Zwei Beispiele aus einem Vortrag über die Microservice-Architektur der REWE Digital beschreiben sehr gut die beiden Erfolgsfaktoren:

  1. „Buttons müssen peu-à-peu grün werden dürfen. Es darf niemals heißen: Wir müssen alles gemeinsam deployen, damit alle Buttons gleichzeitig grün werden.“
  2. „Seht zu, dass ihr jederzeit unabhängig voneinander deployen könnt. Auch ohne Absprachen. Es darf niemals heißen: Wir können nicht deployen, weil die anderen doch erst noch das und das tun müssen.“
Die neue Organisationsstruktur führt zu einem starken Kulturwandel, nachdem wir 100 Jahre lang den arbeitsteiligen Prozess verinnerlicht haben. Die neue Devise für das Management lautet: Man muss auch mal loslassen können. Und für Mitarbeiter: Denke und handle, als wärst du dein eigener Chef. Damit das funktioniert, bricht das Management lediglich Ziele herunter, unterstützt die Umsetzung und fällt grundsätzliche Entscheidungen.

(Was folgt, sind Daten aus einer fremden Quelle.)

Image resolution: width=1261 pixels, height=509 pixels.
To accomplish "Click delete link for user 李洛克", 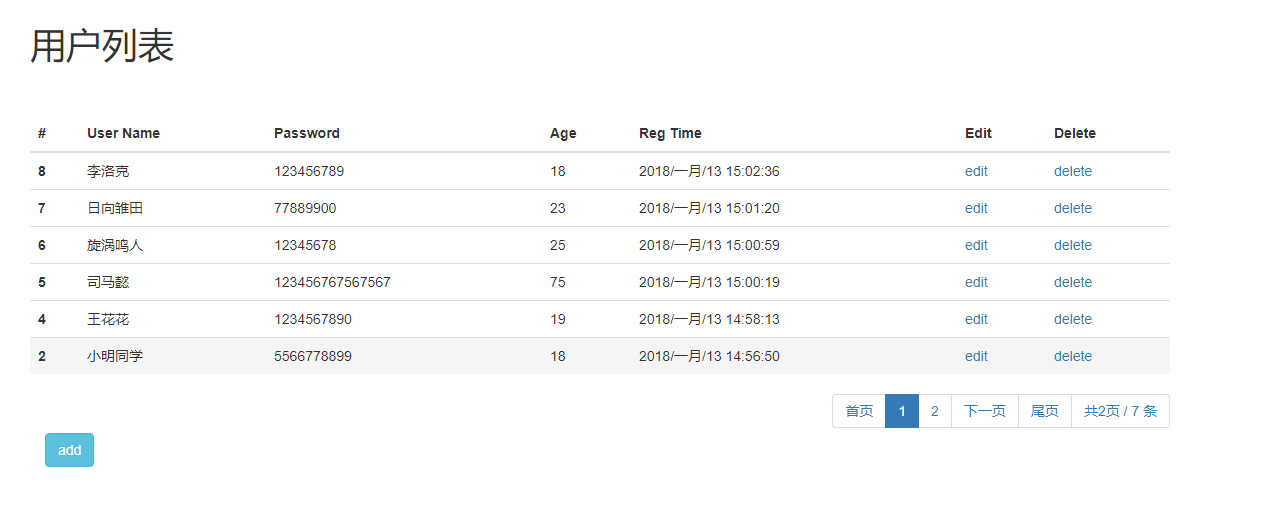I will click(1072, 171).
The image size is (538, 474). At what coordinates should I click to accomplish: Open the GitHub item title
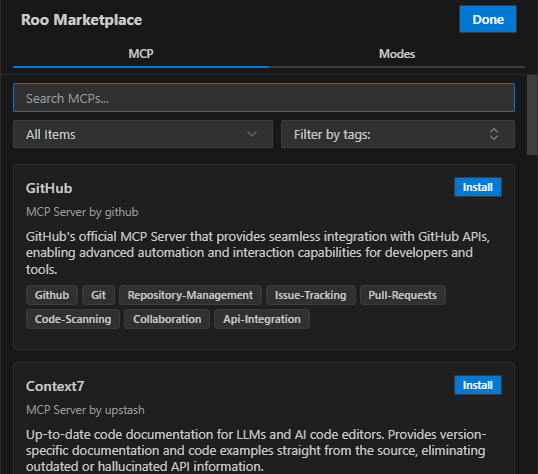point(49,188)
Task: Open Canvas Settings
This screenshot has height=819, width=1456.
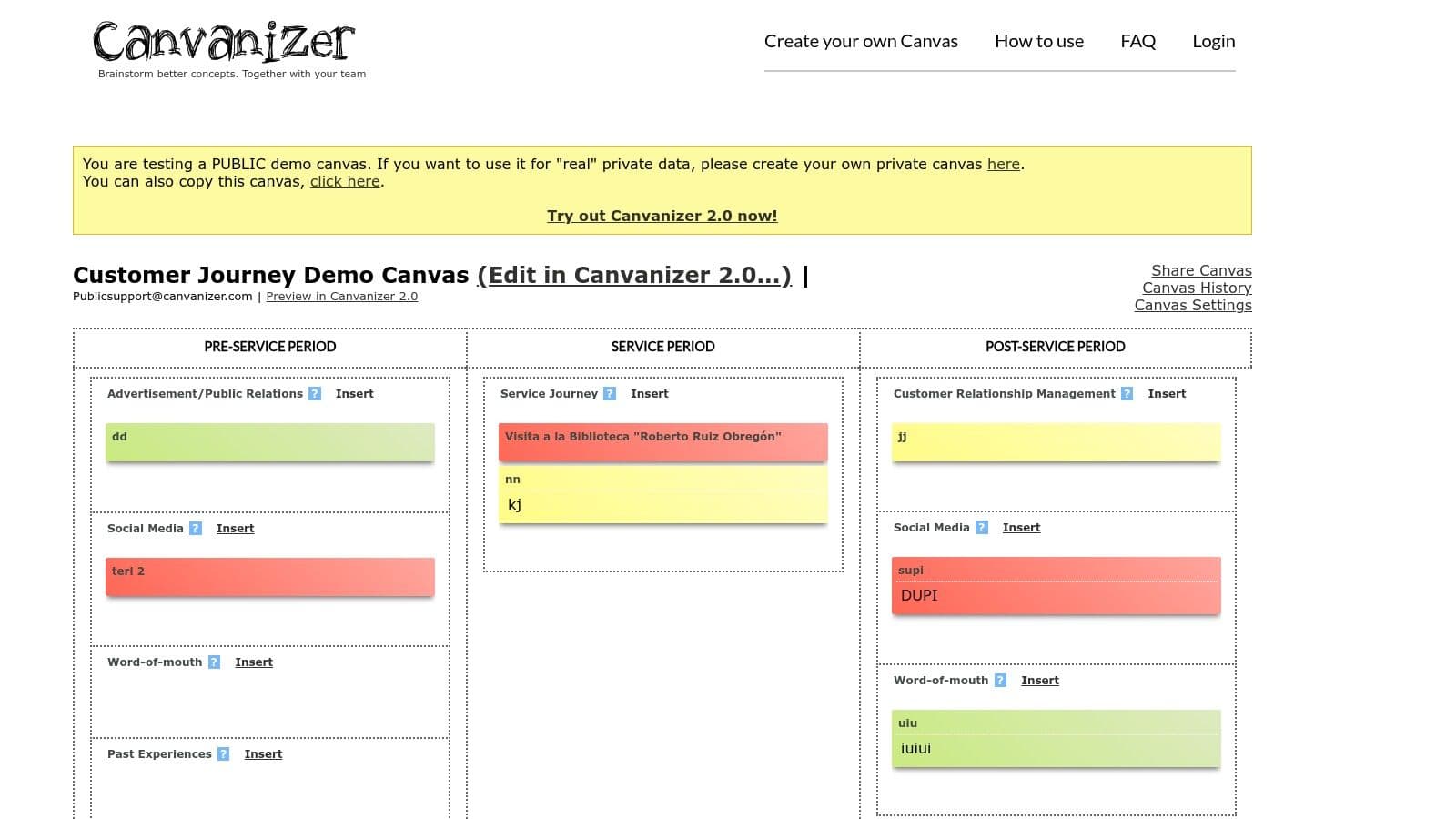Action: [x=1192, y=305]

Mit einem Wort: das Management setzt den Rahmen. Die Teams sind innerhalb dieses Rahmens für die Lösungen verantwortlich. Dadurch erhalten Mitarbeiter viel mehr Kompetenzen als in klassischen, arbeitsteiligen Strukturen und es entsteht eine neue Verantwortungsaufteilung: das Management regelt, anstatt zu steuern, die Teams arbeiten autonom. Eine solche Veränderung ist erfahrungsgemäß langwierig und aufwendig, da damit v. a. ein kultureller Wandel eingehen muss.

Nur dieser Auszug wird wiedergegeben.